5. sizeof differences with char literals

Note that this isn't guaranteed to be portable since it's possible that some hypothetical platform could use bytes with more than 8 bits, in which case sizeof(char) could be the same as sizeof(int). (Also see Can sizeof(int) ever be 1 on a hosted implementation?)

#include <stdio.h>

int main(void)
{
    printf("%s\n", sizeof 'a' == 1 ? "C++" : "C");
}

6. Abuse differences in when lvalue⇒rvalue conversions are performed

This is based off of the 5.16, 5.17, 5.18 example in the ISO C++03 standard, and it works in gcc but not in MSVC (possibly due to a compiler bug?).

#include <stdio.h>

int main(void)
{
    void* array[2];
    printf("%s\n",
           (sizeof (((void) 0), array) / sizeof (void*) == 1)
           ? "C"
           : "C++");
}

7. Abuse differences in the way C and C++'s grammars parse the ternary operator

This one isn't strictly legal, but some compilers are lax.

#include <stdio.h>

int main(void)
{
    int isCPP = 1;
    printf("%s\n", (1 ? isCPP : isCPP = 0) ? "C++" : "C");
}

(You also could check for the __cplusplus preprocessor macro (or various other macros), but I think that doesn't follow the spirit of the question.)

I have implementations for all of these at: http://www.taenarum.com/csua/fun-with-c/c-or-cpp.c

We had to do a similar assignment at school. We were not allowed to use preprocessor (except for #include of course). The following code uses the fact that in C, type names and structure names form separate namespaces whereas in C++ they don't.

#include <stdio.h>
typedef int X;
int main()
{
    struct X { int ch[2]; };
    if (sizeof(X) != sizeof(struct X))
        printf("C\n");
    else
        printf("C++\n");
}

Simple enough.

#include <stdio.h>
int main(int argc, char ** argv) {
#ifdef __cplusplus
printf("C++\n");
#else
printf("C\n");
#endif
return 0;
}

Or is there a requirement to do this without the official standard?

puts(sizeof('a') == sizeof(int) ? "C" : "C++");

Here's the program:

#include <stdio.h>

int main(int argc, char *argv[])
{
    printf("This is %s\n", sizeof 'a' == sizeof(char) ? "C++" : "C");
    return 0;
}

And here is some nice reading on C and C++ differences.

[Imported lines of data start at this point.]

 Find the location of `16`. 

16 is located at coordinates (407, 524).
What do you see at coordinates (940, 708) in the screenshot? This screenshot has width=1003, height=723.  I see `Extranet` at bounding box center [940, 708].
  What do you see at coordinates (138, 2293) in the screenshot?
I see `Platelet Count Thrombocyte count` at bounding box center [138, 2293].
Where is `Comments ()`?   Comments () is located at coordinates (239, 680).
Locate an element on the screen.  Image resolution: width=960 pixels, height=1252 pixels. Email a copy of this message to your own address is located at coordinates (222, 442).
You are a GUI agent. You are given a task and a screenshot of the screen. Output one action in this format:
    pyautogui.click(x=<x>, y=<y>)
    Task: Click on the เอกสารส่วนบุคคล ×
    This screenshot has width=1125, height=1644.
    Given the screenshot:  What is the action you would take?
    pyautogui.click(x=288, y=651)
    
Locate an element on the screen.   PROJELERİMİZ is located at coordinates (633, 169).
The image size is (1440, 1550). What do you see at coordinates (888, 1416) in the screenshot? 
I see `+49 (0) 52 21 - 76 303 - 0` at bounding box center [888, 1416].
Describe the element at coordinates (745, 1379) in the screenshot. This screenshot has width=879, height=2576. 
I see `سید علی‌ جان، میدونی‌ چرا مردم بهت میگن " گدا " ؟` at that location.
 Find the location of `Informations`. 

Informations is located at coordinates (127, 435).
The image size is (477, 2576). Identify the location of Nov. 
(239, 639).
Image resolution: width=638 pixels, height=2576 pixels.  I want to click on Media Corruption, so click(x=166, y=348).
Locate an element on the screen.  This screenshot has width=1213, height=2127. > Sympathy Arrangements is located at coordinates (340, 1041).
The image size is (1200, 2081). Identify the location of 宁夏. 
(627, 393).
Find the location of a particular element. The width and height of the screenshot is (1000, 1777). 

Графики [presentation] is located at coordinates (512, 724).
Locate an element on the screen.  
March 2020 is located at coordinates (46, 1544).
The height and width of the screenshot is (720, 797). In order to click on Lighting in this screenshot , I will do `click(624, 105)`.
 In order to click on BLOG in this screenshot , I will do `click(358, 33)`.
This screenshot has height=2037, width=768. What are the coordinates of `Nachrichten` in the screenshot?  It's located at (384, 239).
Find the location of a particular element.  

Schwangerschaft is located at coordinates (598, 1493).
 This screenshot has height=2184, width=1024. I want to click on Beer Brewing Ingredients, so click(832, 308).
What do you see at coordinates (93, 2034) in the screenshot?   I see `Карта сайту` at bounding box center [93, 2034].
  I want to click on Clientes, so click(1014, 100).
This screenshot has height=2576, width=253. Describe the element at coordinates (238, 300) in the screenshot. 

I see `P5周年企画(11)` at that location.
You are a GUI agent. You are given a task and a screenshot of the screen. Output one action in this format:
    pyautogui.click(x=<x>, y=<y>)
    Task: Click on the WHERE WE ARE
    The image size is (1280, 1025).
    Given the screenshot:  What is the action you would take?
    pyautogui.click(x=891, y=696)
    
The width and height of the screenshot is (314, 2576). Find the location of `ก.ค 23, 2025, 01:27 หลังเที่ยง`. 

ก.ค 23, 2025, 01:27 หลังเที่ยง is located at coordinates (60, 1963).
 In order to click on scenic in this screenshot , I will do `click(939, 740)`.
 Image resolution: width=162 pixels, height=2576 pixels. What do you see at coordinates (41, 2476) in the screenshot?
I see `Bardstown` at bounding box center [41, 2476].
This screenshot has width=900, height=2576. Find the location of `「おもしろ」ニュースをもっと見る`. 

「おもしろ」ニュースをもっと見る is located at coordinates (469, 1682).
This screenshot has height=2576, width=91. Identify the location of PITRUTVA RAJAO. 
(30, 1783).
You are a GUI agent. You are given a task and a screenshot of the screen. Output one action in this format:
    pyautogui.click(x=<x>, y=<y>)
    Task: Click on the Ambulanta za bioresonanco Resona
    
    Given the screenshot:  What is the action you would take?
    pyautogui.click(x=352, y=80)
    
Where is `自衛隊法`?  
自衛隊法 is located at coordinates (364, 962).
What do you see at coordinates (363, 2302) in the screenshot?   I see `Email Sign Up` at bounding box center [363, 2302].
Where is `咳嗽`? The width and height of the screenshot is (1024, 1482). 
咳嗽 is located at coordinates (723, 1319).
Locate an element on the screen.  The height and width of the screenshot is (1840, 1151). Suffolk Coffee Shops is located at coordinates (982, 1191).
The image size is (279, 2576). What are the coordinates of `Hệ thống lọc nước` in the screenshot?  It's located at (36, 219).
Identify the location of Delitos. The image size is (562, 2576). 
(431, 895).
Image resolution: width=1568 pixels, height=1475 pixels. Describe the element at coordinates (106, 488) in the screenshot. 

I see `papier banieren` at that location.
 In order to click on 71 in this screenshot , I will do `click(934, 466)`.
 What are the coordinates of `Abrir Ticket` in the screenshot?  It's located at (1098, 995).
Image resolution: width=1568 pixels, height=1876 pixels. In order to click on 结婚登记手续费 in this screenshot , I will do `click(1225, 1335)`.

Just look to see if the __STDC__ and __cplusplus compiler macros are defined.

One word, __cplusplus.

I'm guessing the intent is to write something that depends on differences between the languages themselves, not just predefined macros. Though it's technically not absolutely guaranteed to work, something like this is probably closer to what's desired:

int main() { 
    char *names[] = { "C", "C++"};

    printf("%s\n", names[sizeof(char)==sizeof('C')]);
    return 0;
}

For what it's worth, here's another answer:

char x[sizeof(char *)+2], y[1];
printf("%.*s\n", sizeof(1?x:y)-sizeof(char *)+1, "C++");

You could try preprocessor directives, but that might not be what they are looking for.